Chronic kidney disease (CKD) is an independent risk factor for PAD79
as well as an independent predictor of mortality in patients with PAD.81
The prevalence and incidence of PAD is higher among patients with renal insufficiency than among those with normal renal function.79
A cross-sectional analysis demonstrated that persons with renal insufficiency were 2.5-fold more likely to have an ABI of <0.9 than those with a normal creatinine clearance, even after adjustment for multiple CVD risk factors.84
A longitudinal study in the Atherosclerosis Risk in Communities study demonstrated that those with CKD (estimated glomerular filtration rate < 60) had a 1.6 times increased risk for incident PAD over a mean follow-up of 13.1 years.88
CKD has become a major public health problem worldwide and, interestingly, there appears to be a higher prevalence of CKD in women than in men. In the National Health and Nutrition Examination Survey, the prevalence of both albuminuria and decreased glomerular filtration rate increased from 1988–1994 to 1999–2004, rising from 8.2% to 11.1% in men, and 12.1% to 15.0% among women.89
In a recent systematic review of population-based studies, the prevalence of CKD was found to be greater in women than in men, regardless of age and ethnicity.90
Although CKD is a risk factor for PAD, and CKD prevalence is higher in women than in men, the impact of the association between CKD and PAD according to sex has not yet been thoroughly evaluated.

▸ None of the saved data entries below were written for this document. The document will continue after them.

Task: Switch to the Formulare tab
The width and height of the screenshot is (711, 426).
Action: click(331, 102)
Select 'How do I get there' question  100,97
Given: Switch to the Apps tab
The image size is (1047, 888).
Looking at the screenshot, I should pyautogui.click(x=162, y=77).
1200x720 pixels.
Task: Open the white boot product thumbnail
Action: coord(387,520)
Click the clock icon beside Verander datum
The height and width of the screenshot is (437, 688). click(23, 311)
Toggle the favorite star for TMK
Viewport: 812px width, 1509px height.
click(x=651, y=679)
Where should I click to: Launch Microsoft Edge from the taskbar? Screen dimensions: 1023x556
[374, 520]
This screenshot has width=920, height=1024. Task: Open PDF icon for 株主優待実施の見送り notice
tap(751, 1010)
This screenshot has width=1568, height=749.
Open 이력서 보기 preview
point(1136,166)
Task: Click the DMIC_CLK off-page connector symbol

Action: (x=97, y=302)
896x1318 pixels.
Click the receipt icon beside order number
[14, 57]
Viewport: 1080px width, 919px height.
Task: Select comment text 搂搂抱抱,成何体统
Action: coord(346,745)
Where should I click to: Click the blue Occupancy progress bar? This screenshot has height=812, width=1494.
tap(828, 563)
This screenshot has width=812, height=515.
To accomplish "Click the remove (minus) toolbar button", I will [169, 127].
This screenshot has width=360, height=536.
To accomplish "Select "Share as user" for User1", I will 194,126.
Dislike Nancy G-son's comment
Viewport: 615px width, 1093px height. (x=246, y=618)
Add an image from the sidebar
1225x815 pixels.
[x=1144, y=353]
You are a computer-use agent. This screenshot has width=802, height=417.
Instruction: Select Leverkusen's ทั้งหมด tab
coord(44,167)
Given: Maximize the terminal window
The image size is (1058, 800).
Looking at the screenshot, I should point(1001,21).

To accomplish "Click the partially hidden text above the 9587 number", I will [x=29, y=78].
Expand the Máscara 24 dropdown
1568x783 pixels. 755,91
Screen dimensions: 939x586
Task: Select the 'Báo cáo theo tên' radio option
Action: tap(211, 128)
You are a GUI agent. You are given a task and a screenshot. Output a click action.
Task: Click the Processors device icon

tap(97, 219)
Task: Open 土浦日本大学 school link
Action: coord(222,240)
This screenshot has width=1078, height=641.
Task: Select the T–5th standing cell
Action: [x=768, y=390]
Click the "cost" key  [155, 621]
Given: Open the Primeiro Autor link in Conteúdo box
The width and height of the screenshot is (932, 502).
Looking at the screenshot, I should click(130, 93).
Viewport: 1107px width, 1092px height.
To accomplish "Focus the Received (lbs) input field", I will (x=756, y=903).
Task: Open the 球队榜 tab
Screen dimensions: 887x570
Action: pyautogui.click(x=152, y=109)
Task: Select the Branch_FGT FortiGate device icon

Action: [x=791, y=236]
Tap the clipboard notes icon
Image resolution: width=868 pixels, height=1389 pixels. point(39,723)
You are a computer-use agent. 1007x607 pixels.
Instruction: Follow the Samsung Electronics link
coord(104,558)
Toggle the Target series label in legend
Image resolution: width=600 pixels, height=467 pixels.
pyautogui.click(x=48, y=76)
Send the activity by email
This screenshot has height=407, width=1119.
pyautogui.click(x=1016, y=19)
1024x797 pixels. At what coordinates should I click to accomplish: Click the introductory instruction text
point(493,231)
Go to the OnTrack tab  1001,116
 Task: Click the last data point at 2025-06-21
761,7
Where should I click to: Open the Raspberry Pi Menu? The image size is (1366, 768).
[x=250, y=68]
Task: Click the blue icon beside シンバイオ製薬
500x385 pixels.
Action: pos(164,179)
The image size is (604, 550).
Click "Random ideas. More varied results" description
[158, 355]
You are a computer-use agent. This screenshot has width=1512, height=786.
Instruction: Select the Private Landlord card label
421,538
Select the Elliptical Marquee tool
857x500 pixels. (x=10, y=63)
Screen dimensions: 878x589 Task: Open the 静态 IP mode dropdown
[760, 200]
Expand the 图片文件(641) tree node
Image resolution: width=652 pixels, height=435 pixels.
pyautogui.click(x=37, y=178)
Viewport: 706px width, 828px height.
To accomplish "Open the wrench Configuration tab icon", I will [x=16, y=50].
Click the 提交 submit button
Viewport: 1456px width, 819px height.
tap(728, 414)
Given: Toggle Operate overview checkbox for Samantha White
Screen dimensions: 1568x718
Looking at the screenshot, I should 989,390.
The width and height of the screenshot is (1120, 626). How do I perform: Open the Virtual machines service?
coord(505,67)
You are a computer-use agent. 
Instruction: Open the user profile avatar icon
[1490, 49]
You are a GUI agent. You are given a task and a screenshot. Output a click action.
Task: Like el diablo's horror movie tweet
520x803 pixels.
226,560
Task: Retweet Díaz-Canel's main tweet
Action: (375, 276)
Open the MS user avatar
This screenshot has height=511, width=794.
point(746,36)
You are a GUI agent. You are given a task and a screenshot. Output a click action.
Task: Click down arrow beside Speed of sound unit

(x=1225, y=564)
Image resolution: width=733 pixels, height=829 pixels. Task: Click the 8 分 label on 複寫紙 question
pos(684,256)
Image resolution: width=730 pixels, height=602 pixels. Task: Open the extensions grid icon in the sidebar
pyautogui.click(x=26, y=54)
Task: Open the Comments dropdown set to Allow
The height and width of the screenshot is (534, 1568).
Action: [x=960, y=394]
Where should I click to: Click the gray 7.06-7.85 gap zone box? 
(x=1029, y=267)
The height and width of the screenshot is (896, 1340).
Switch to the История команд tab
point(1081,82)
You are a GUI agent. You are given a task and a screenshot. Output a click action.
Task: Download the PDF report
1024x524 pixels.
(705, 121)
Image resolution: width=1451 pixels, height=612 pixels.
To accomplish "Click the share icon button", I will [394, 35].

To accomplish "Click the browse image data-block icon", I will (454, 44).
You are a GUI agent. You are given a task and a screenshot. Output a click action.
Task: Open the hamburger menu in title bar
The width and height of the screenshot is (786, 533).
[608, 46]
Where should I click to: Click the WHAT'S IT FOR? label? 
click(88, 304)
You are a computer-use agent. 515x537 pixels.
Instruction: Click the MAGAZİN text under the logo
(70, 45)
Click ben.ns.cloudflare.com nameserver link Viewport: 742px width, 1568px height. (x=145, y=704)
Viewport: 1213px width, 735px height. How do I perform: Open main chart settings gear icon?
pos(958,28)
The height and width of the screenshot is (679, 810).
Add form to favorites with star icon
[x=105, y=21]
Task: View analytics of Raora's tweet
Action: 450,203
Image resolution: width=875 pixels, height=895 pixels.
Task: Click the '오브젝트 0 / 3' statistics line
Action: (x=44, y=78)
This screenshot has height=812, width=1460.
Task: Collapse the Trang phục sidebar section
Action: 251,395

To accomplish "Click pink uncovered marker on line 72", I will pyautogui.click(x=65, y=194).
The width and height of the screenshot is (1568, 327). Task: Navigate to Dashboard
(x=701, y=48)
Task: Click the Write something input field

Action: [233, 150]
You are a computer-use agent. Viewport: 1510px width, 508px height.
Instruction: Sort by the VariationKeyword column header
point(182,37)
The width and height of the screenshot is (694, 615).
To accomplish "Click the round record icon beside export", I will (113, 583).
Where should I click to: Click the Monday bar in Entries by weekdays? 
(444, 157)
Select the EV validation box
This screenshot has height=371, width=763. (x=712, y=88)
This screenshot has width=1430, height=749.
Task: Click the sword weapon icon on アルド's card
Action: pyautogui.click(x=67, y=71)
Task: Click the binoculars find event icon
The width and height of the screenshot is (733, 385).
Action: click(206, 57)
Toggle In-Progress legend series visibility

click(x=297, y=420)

It was long believed that estrogen was associated with a protective effect against atherosclerotic disease in women. Hence, hormone replacement therapy (HRT) was frequently prescribed to postmenopausal women. The Rotterdam study suggested a protective effect on the risk of PAD in long-term HRT users.91
In addition, a recent prospective database of 847,982 postmenopausal women associated the use of HRT with a significant decrease in the prevalence of PAD, despite a high number of atherosclerotic risk factors among the women who used HRT.92
However, large randomized controlled trials – the Heart and Estrogen/Progestin Replacement Study (HERS), Women’s Health Initiative (WHI) Estrogen plus Progestin Trial, and WHI Estrogen-Alone Study – demonstrated different results. These randomized studies failed to demonstrate a protective effect of HRT on PAD,93
and the WHI studies demonstrated an increased incidence of early peripheral vascular events in the treatment group. Based on these data, we conclude that HRT does not provide protection against PAD, and may be a risk factor for peripheral arterial events.